*The request:*
Reproduce the records below line for line, without changing anything.

[Dataset records]
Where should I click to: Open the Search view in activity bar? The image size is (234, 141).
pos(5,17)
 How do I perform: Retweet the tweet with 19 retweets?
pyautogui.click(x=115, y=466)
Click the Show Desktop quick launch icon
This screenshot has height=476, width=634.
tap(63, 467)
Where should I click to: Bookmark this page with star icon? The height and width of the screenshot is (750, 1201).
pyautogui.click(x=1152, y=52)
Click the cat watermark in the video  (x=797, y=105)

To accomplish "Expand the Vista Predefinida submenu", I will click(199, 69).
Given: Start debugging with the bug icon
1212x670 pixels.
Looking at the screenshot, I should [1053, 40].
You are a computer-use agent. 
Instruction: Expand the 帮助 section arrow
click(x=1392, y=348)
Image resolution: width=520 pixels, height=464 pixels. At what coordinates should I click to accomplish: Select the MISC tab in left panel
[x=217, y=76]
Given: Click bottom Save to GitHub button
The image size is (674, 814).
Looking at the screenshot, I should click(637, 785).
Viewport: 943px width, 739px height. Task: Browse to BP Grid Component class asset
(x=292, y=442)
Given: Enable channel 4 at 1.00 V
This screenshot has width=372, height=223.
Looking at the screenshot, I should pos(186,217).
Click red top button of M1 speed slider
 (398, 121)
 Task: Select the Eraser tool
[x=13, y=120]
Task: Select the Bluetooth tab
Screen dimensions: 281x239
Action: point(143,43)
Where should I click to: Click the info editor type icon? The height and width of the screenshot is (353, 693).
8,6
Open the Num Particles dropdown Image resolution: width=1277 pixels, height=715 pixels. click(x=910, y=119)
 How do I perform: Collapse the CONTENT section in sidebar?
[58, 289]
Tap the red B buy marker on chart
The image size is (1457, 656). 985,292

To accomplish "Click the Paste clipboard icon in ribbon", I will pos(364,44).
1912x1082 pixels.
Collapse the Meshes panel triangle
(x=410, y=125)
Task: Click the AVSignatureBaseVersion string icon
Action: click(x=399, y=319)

*Final result:*
Where should I click to: Open the Search view in activity bar? The image size is (234, 141).
pos(5,17)
 How do I perform: Retweet the tweet with 19 retweets?
pyautogui.click(x=115, y=466)
Click the Show Desktop quick launch icon
This screenshot has height=476, width=634.
tap(63, 467)
Where should I click to: Bookmark this page with star icon? The height and width of the screenshot is (750, 1201).
pyautogui.click(x=1152, y=52)
Click the cat watermark in the video  (x=797, y=105)

To accomplish "Expand the Vista Predefinida submenu", I will click(199, 69).
Given: Start debugging with the bug icon
1212x670 pixels.
Looking at the screenshot, I should [1053, 40].
You are a computer-use agent. 
Instruction: Expand the 帮助 section arrow
click(x=1392, y=348)
Image resolution: width=520 pixels, height=464 pixels. At what coordinates should I click to accomplish: Select the MISC tab in left panel
[x=217, y=76]
Given: Click bottom Save to GitHub button
The image size is (674, 814).
Looking at the screenshot, I should click(637, 785).
Viewport: 943px width, 739px height. Task: Browse to BP Grid Component class asset
(x=292, y=442)
Given: Enable channel 4 at 1.00 V
This screenshot has width=372, height=223.
Looking at the screenshot, I should pos(186,217).
Click red top button of M1 speed slider
 (398, 121)
 Task: Select the Eraser tool
[x=13, y=120]
Task: Select the Bluetooth tab
Screen dimensions: 281x239
Action: point(143,43)
Where should I click to: Click the info editor type icon? The height and width of the screenshot is (353, 693).
8,6
Open the Num Particles dropdown Image resolution: width=1277 pixels, height=715 pixels. click(x=910, y=119)
 How do I perform: Collapse the CONTENT section in sidebar?
[58, 289]
Tap the red B buy marker on chart
The image size is (1457, 656). 985,292

To accomplish "Click the Paste clipboard icon in ribbon", I will pos(364,44).
1912x1082 pixels.
Collapse the Meshes panel triangle
(x=410, y=125)
Task: Click the AVSignatureBaseVersion string icon
Action: click(x=399, y=319)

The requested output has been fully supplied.